Davidowitz, it must be admitted, is persuasive. For example, he cites the order of Google searches of candidate names and relates it to the actual outcome. There were far more searches for ‘Trump Clinton’ than ‘Clinton Trump’ in US Midwestern states, which finally decided the election by giving Donald Trump the electoral college votes needed to win. He also demonstrates that though data reported by child protection services in the US did not show an increase in cases of child abuse during periods of high unemployment following the 2007 financial crisis, Internet search patterns reveal that searches relating to child abuse increased substantially then. These were possibly search requests by children, and adults suspecting abuse. He attributes the failure to report abuse to job losses and overwork among those likely to report child abuse, such as teachers and police officers, and among those who deal with abuse such as child protection workers. The author argues that you don’t need armies of pollsters and government officials to collect and analyse data to figure out socio-economic trends. The data is available with Internet search firms such as Google.  All that is needed is smart researchers, who can frame the right questions to analyse the data and come up with the right answers.

Davidowitz also discusses the limitations of Internet search data. The first is the ‘dimensionality problem’ with data. Data, more often than not, might portend different outcomes based on context. While an increase in search requests for ‘iPhones’ is a good indicator of an increase in sales of iPhones, increasing searches for ‘GOOGL’ (the stock code for Google) might only signal increased trading in the stock.

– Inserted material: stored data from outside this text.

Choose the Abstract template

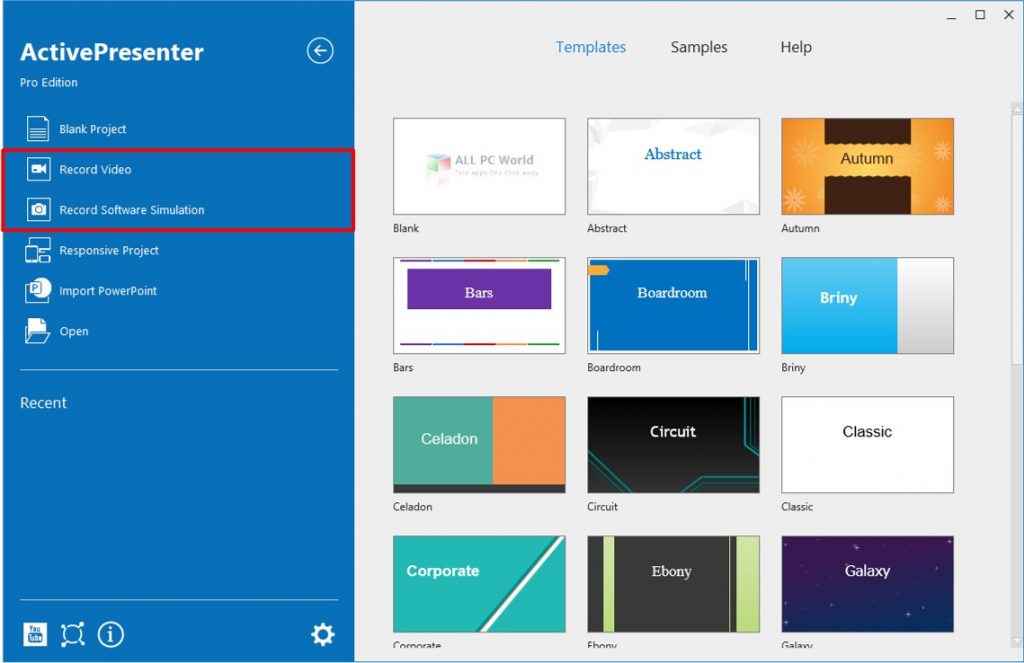click(x=672, y=166)
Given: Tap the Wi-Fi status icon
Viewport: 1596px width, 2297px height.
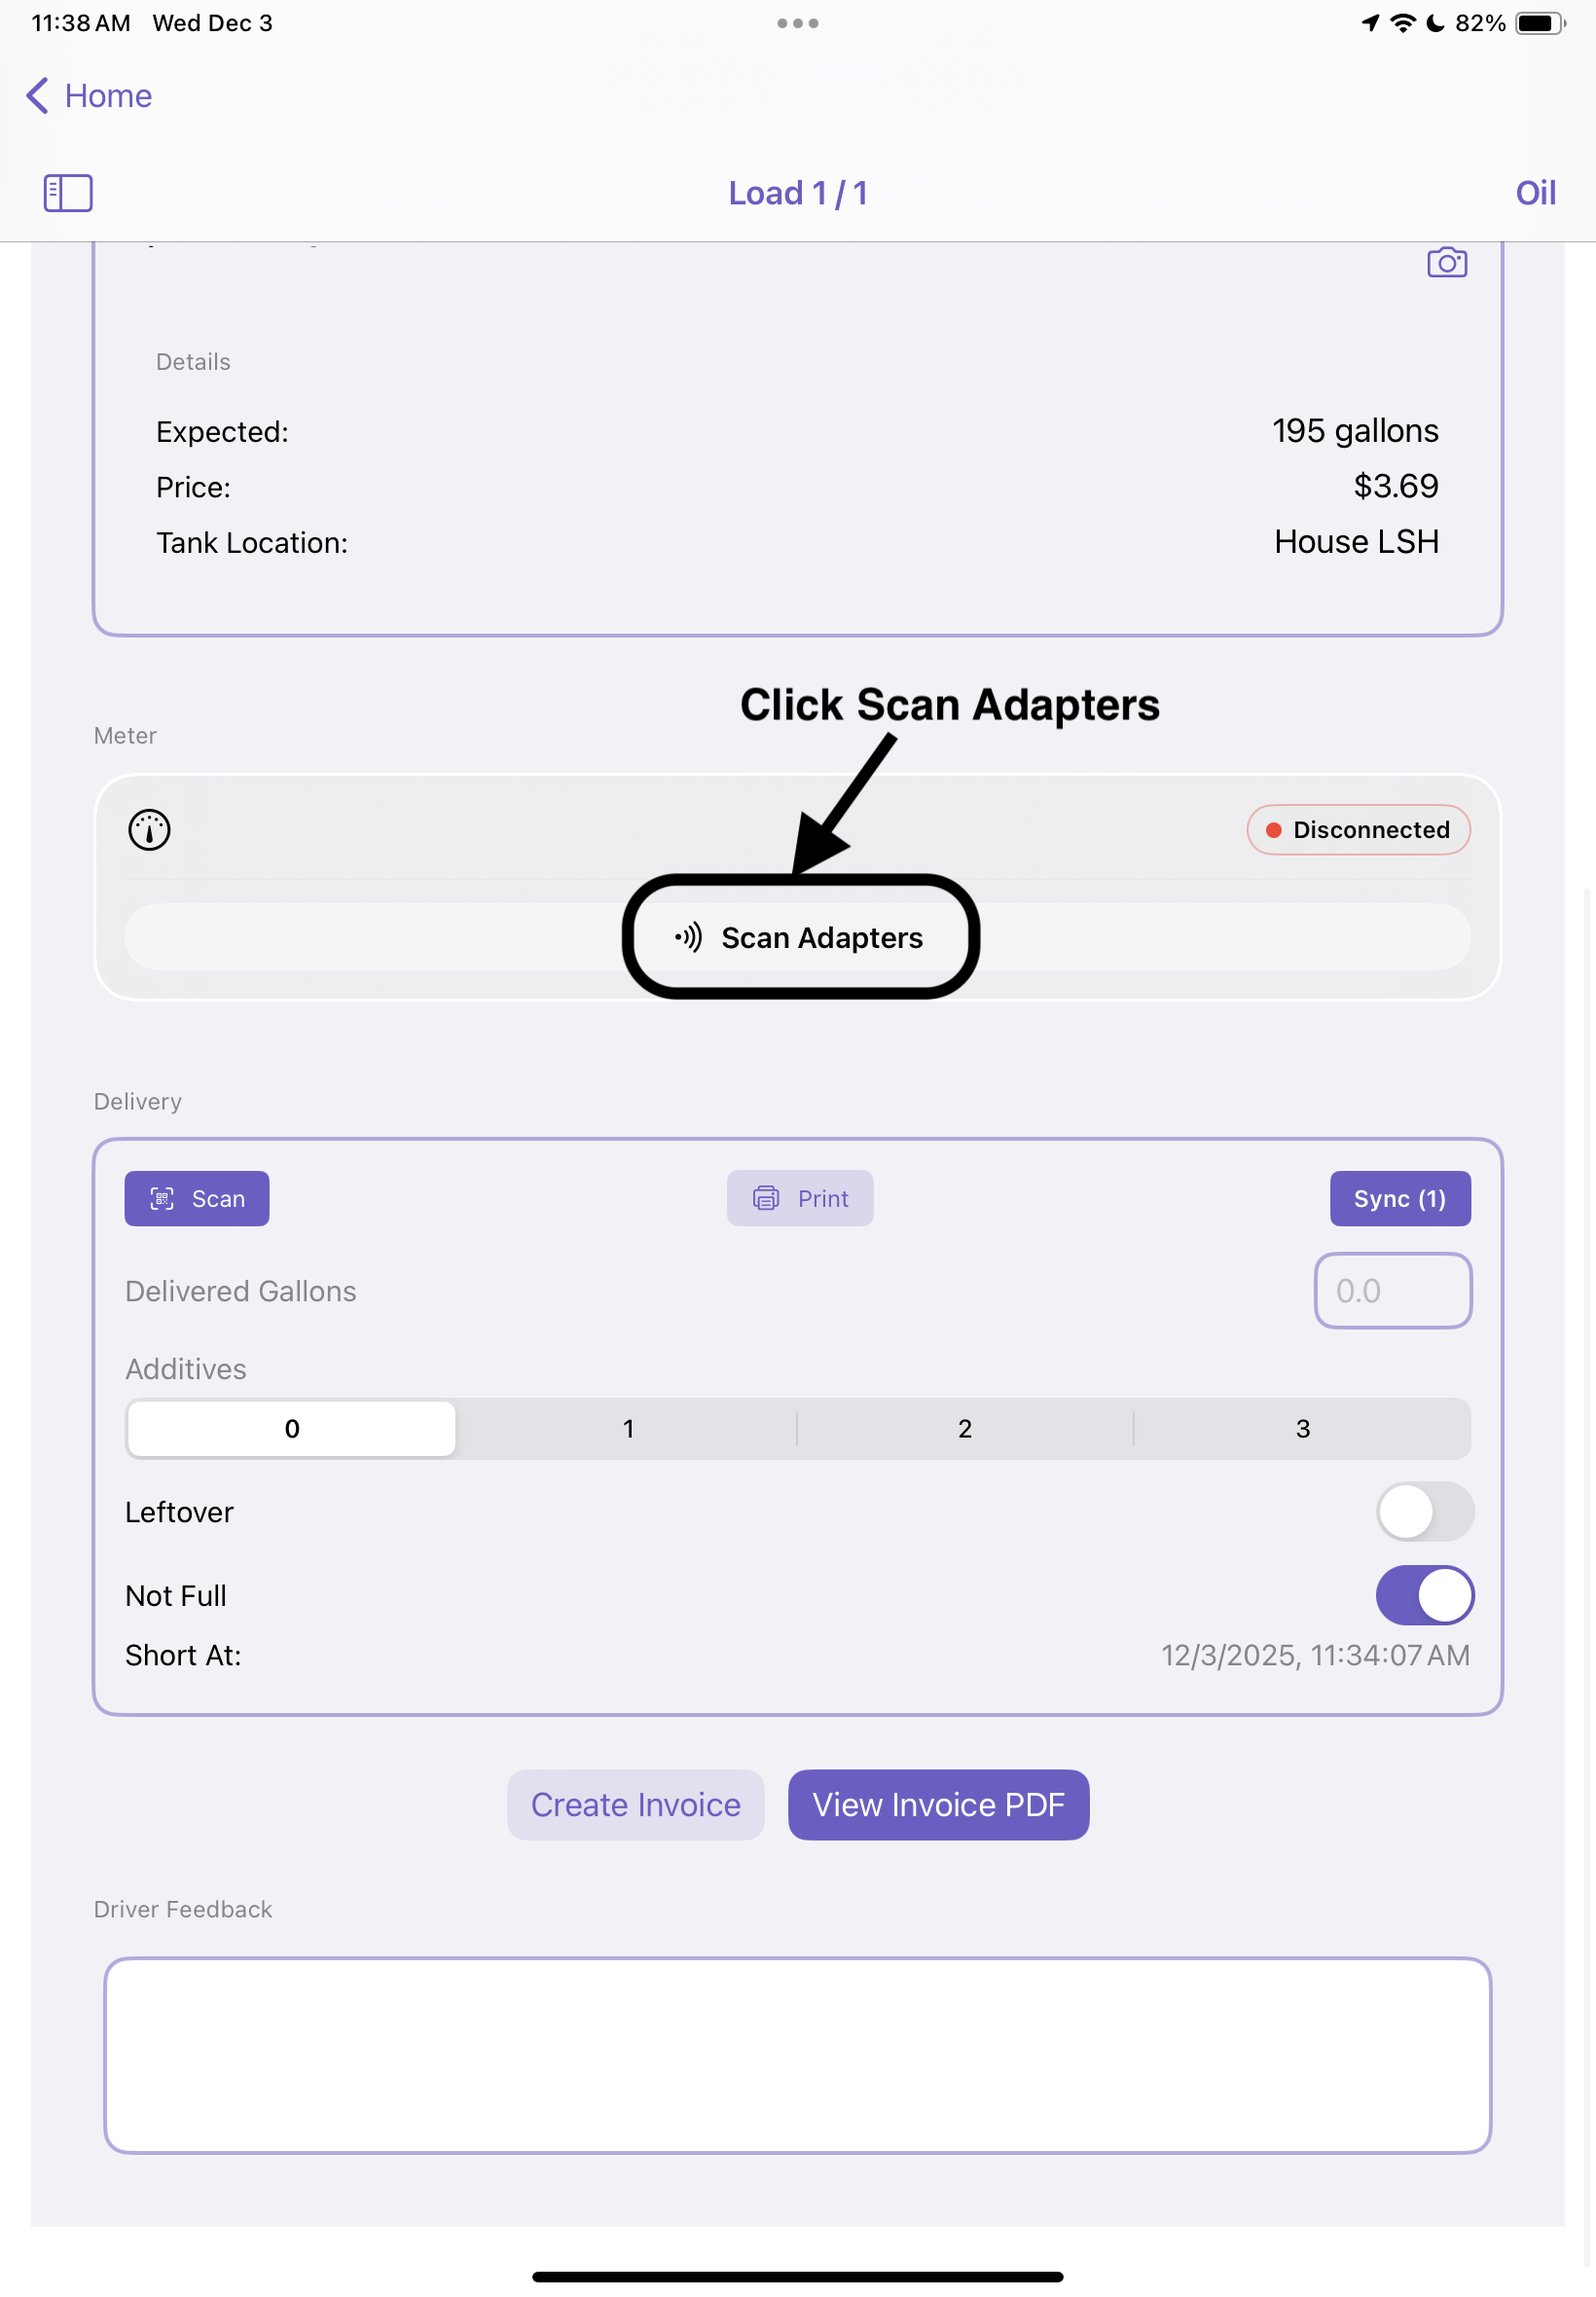Looking at the screenshot, I should point(1403,23).
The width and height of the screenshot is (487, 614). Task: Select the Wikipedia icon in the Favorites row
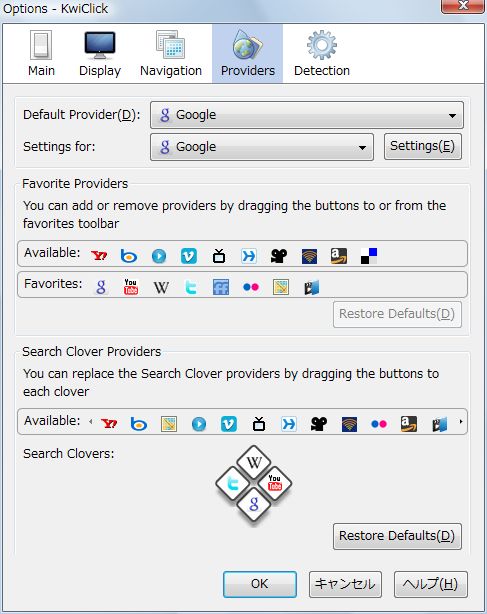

The stock might very well go down, rather than up, during a heavy trade. While search patterns might indicate group or societal behaviour it says very little about specific individuals. Not all those who search for “how to kill your girlfriend” or “how to commit suicide” are intent on committing murder or suicide and it would be foolish for government agencies to target them based on their online search activity.

The book, despite a ‘Conclusion’ that promises much, is unfinished (based on data which reveals that very few readers read an entire book!) but is a very good introduction to the potential and limitations of big data analysis. If you are not very familiar with big data and its benefits, then this is a book that can explain its immense potential.